[Saved entries]
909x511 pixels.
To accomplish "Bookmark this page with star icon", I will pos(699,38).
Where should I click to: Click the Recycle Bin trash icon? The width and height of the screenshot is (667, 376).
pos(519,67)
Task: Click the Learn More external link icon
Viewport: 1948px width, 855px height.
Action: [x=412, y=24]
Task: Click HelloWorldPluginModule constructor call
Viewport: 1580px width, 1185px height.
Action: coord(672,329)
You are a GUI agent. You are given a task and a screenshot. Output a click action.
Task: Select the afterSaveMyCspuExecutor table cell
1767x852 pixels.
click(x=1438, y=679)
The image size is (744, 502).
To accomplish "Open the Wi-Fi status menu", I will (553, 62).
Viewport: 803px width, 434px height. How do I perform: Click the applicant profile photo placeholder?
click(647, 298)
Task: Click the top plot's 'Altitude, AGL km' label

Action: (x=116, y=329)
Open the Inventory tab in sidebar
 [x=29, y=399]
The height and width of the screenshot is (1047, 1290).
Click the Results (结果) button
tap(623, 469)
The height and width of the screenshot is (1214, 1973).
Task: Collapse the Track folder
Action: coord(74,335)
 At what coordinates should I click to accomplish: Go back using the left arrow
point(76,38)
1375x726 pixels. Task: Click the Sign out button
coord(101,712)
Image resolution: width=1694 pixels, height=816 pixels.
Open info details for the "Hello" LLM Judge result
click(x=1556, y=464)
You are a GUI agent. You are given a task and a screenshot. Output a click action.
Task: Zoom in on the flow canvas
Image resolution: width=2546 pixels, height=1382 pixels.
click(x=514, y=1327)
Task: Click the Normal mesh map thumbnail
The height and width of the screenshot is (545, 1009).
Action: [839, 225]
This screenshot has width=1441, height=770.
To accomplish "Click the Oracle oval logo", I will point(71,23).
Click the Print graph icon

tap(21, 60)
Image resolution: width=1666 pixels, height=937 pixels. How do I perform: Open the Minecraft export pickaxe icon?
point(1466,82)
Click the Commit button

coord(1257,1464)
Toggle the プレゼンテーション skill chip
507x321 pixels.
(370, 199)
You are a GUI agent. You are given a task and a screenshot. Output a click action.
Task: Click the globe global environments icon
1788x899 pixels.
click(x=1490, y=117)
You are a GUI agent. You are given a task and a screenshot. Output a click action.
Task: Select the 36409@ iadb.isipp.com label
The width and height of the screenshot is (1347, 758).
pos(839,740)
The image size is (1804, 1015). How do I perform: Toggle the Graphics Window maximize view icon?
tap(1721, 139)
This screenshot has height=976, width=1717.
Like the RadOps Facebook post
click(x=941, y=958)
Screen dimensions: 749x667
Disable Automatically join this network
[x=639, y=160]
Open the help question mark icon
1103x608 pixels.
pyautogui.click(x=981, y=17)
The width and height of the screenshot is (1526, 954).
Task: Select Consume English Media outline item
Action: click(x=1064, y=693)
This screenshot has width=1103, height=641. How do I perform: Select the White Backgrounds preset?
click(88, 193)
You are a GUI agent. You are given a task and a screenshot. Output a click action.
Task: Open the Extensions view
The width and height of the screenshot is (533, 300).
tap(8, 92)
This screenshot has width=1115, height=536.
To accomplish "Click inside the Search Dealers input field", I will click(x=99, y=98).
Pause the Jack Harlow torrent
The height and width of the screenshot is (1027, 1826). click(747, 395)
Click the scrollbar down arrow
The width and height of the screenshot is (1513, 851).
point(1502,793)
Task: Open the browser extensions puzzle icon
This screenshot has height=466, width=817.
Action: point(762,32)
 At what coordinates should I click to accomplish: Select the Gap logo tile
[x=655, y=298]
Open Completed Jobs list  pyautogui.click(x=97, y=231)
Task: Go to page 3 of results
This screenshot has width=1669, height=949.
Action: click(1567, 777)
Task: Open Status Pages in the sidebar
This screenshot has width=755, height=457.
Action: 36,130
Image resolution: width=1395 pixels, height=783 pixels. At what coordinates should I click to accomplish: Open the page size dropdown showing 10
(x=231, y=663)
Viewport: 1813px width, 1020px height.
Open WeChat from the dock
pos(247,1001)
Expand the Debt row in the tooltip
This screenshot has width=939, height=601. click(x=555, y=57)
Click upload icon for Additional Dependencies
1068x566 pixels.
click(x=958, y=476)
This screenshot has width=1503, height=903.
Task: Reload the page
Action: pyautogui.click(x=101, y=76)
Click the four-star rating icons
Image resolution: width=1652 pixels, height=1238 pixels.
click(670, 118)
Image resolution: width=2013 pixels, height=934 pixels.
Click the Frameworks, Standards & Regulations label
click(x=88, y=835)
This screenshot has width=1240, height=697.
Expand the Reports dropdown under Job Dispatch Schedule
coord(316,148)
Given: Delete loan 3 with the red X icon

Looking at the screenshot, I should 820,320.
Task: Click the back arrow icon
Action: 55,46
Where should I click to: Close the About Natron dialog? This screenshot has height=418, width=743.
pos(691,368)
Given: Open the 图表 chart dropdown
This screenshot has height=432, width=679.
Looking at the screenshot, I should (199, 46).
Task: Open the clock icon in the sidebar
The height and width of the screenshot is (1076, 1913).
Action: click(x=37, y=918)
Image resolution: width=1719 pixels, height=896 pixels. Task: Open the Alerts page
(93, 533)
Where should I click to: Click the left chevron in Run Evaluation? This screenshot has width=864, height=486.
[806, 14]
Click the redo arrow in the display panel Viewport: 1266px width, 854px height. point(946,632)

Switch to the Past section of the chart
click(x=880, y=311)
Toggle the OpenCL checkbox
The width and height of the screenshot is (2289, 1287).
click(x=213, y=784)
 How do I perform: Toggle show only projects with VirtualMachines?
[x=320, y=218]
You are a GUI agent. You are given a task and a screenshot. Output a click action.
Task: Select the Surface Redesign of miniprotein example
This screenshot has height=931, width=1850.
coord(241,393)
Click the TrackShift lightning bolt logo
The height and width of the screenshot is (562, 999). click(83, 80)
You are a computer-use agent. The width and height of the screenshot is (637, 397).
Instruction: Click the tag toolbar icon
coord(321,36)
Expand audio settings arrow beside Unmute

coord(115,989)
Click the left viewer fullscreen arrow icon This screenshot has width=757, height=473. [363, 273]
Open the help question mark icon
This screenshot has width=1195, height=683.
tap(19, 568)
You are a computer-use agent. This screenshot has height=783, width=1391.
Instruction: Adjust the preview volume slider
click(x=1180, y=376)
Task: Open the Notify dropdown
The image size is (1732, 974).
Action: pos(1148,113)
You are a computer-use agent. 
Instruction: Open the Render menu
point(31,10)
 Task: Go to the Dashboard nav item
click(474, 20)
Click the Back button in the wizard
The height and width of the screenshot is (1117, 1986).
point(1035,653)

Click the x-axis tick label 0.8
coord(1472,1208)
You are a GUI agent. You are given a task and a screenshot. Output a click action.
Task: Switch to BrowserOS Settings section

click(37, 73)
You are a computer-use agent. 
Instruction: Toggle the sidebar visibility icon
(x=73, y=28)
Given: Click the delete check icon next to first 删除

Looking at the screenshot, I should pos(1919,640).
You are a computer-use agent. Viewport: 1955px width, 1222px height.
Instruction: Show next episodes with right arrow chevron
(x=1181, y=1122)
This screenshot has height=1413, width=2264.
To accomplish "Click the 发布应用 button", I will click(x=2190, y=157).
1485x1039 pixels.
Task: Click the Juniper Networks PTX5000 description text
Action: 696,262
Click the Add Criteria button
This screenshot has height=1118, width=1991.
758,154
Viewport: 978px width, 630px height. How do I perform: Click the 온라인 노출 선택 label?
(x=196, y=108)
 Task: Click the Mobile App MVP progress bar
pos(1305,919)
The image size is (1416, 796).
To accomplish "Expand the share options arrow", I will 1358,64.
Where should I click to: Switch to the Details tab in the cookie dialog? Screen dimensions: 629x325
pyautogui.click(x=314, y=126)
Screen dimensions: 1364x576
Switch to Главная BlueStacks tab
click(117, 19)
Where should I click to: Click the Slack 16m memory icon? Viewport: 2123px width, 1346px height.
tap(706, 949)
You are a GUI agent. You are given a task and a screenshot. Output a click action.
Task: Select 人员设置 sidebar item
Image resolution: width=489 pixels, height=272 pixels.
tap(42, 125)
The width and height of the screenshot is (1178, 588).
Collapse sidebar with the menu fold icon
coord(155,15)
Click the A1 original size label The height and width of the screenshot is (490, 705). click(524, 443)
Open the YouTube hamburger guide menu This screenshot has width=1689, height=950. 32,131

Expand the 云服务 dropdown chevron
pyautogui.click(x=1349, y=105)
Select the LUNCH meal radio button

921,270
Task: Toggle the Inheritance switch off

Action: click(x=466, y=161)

REQUIRED WORK ::
In how many lines above does the word "computer" appear? Answer with only the number.

SOLUTION FOR THIS TASK ::
5